BRIEF: From the entries below, copy every line that holds the word "computer".

INPUT:

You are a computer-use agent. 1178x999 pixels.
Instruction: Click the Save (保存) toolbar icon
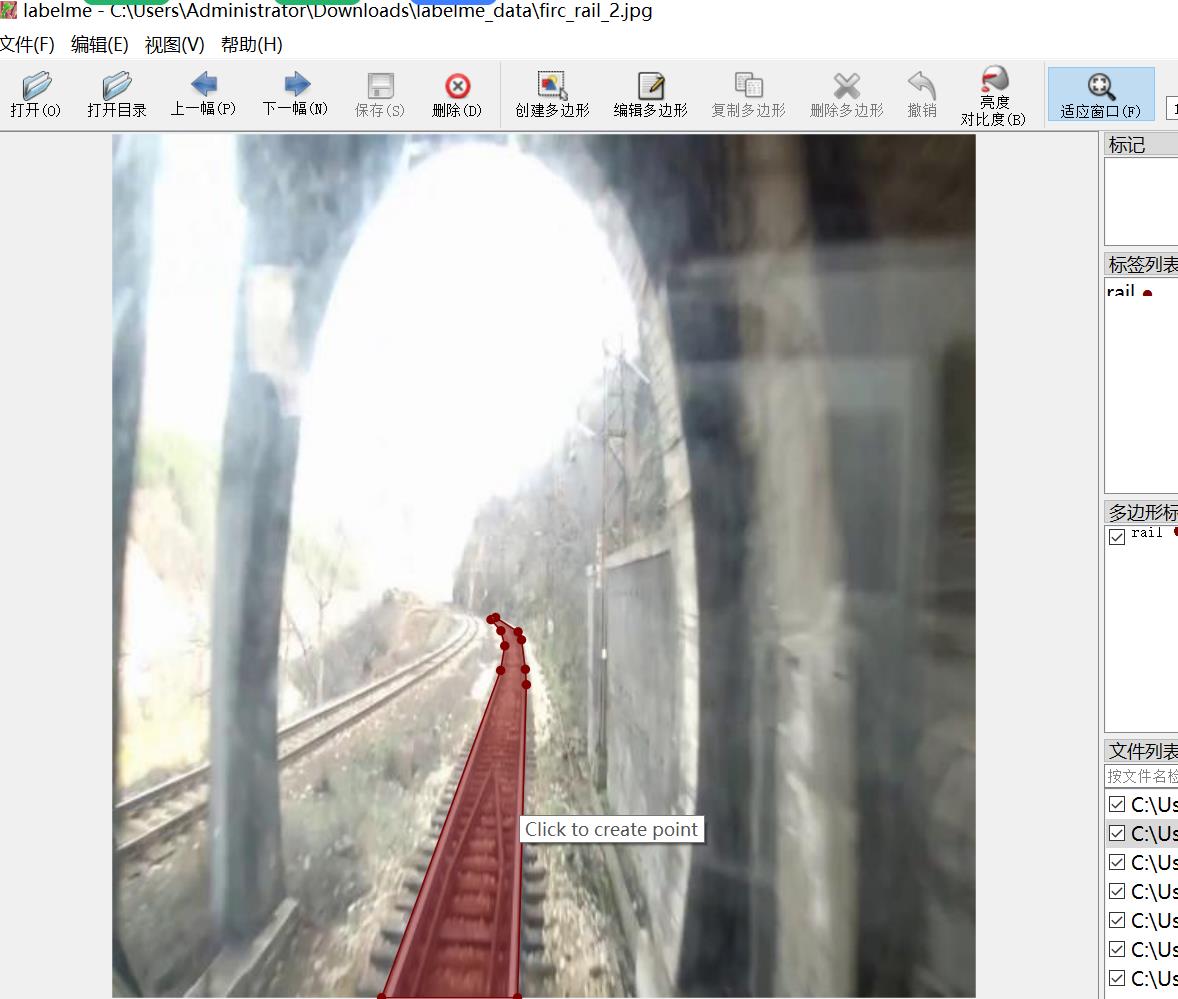[380, 95]
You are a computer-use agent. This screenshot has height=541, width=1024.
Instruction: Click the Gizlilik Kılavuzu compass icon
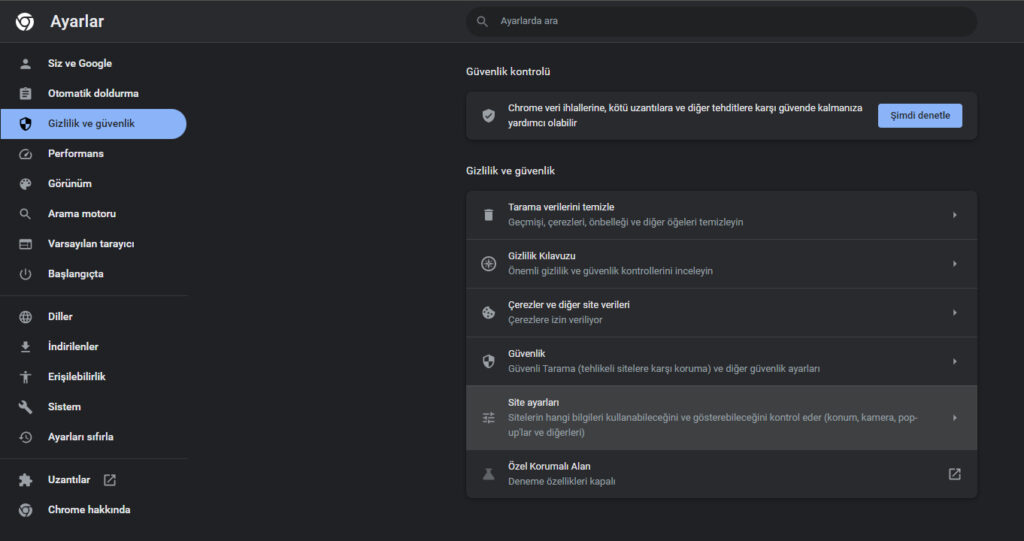click(488, 263)
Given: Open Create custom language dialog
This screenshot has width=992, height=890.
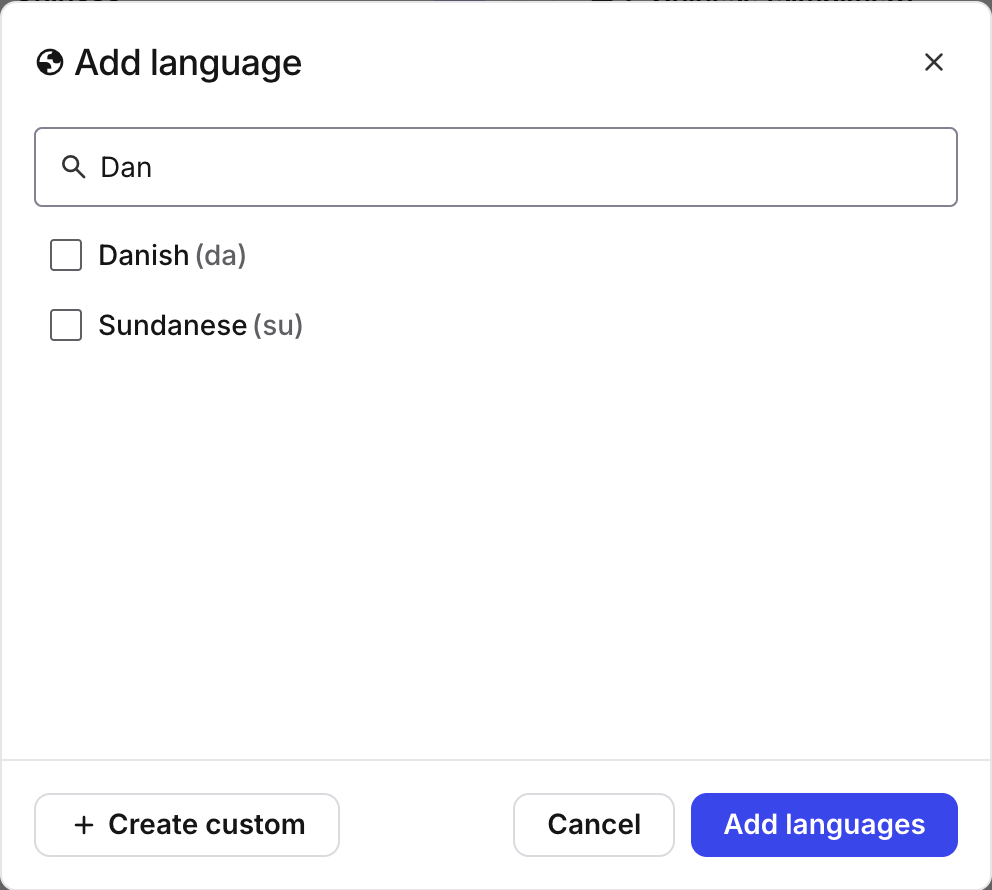Looking at the screenshot, I should (x=186, y=825).
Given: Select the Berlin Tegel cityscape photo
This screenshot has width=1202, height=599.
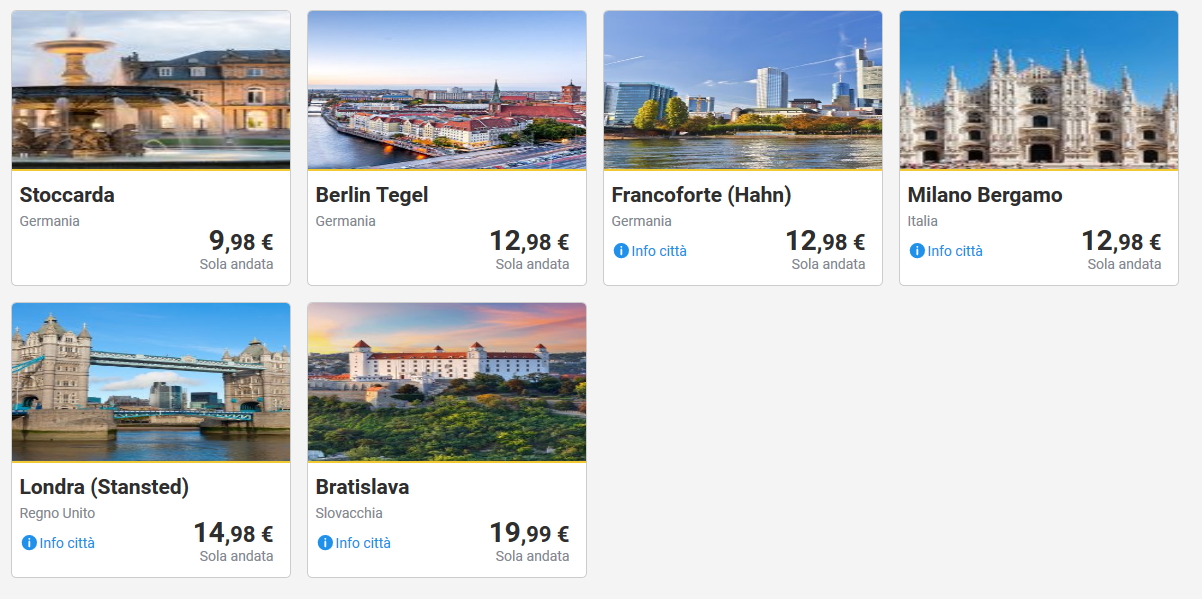Looking at the screenshot, I should 447,90.
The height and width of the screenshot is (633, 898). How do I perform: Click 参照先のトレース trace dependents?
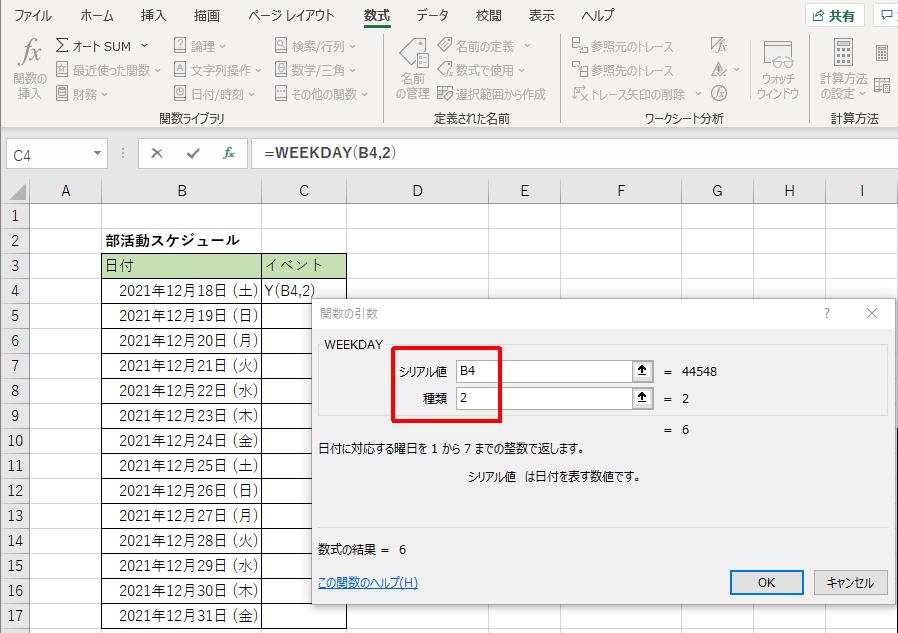622,70
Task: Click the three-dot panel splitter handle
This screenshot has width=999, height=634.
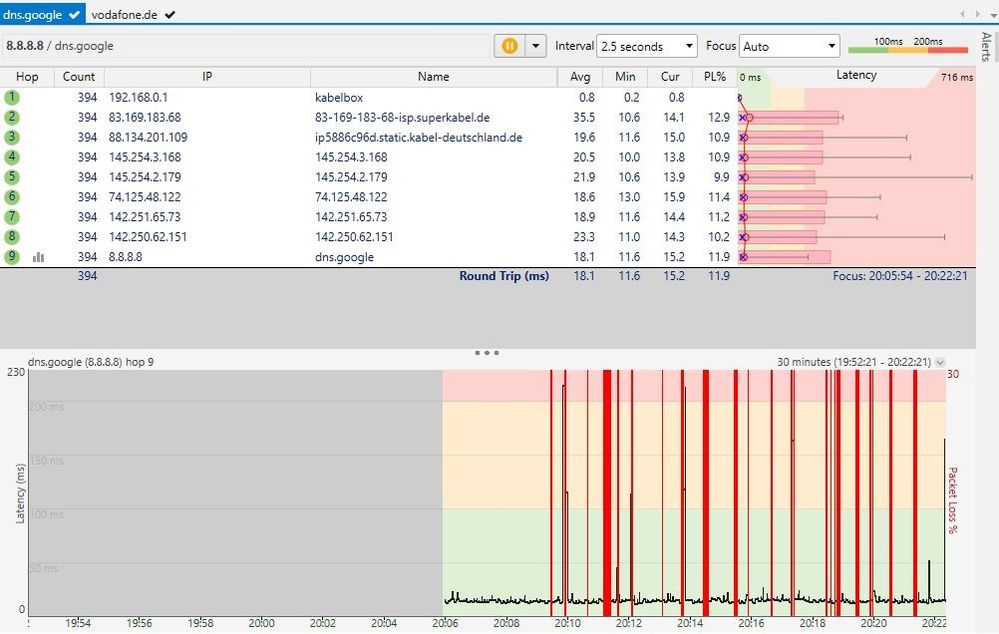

REPLY TO THE EXERCISE:
You are a computer-use agent. 1178x999 pixels.
You are a computer-use agent. This screenshot has height=541, width=1024.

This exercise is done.